::: SELECTED EXCERPT :::

# Guided Project: Winning Jeopardy

## Jeopardy questions

For this particular project, I will work with a dataset of Jeopardy questions to see if there is any advantage I have at winning. I want to analyze the questions to see if there is a pattern so I can prepare when I actually compete on Jeopardy. Let's read in the data and analyze the data set. 

In [1]:
import pandas as pd
import re 

jeopardy = pd.read_csv('jeopardy.csv')
print(jeopardy.columns)
jeopardy.head()
jeopardy.columns = ['Show Number', 'Air Date', 'Round', 'Category', 'Value', 'Question', 'Answer']
jeopardy.head()

Index(['Show Number', ' Air Date', ' Round', ' Category', ' Value',
       ' Question', ' Answer'],
      dtype='object')


Unnamed: 0,Show Number,Air Date,Round,Category,Value,Question,Answer
0,4680,2004-12-31,Jeopardy!,HISTORY,$200,"For the last 8 years of his life, Galileo was ...",Copernicus
1,4680,2004-12-31,Jeopardy!,ESPN's TOP 10 ALL-TIME ATHLETES,$200,No. 2: 1912 Olympian; football star at Carlisl...,Jim Thorpe
2,4680,2004-12-31,Jeopardy!,EVERYBODY TALKS ABOUT IT...,$200,The city of Yuma in this state has a record av...,Arizona
3,4680,2004-12-31,Jeopardy!,THE COMPANY LINE,$200,"In 1963, live on ""The Art Linkletter Show"", th...",McDonald's
4,4680,2004-12-31,Jeopardy!,EPITAPHS & TRIBUTES,$200,"Signer of the Dec. of Indep., framer of the Co...",John Adams


## Normalizaing Text and Columns

Now, before any analysis can be done, I need to normalize all the text columns (Question and Answer columns). I will put all words to lowercase and remove the punctuation. Also, I will normalize the 'Value' column in which it allows me to make the column numeric so that manipulation will be easy. I will remove the dollar sign and convert the column from text to numeric. Lastly, I will convert the 'Air Date' column to a datetime column so it is not a string anymore.

:::

EXERCISE TASK →
Reproduce, word for word, the part of the Jeopardy project notebook that starts with "## Jeopardy questions" and ends with "print(jeopardy.columns)".

::: SUPPLIED DATA :::

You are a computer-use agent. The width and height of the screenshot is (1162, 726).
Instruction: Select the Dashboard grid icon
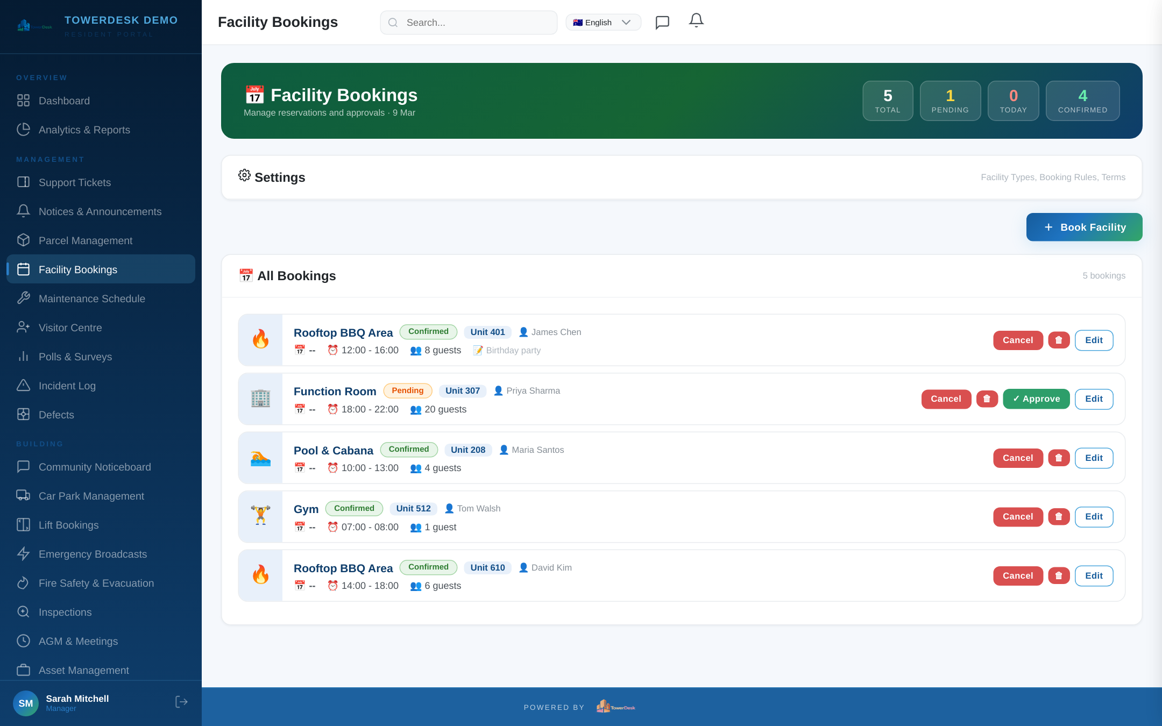point(23,101)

:::

RESULT OF THE EXERCISE →
## Jeopardy questions

For this particular project, I will work with a dataset of Jeopardy questions to see if there is any advantage I have at winning. I want to analyze the questions to see if there is a pattern so I can prepare when I actually compete on Jeopardy. Let's read in the data and analyze the data set. 

In [1]:
import pandas as pd
import re 

jeopardy = pd.read_csv('jeopardy.csv')
print(jeopardy.columns)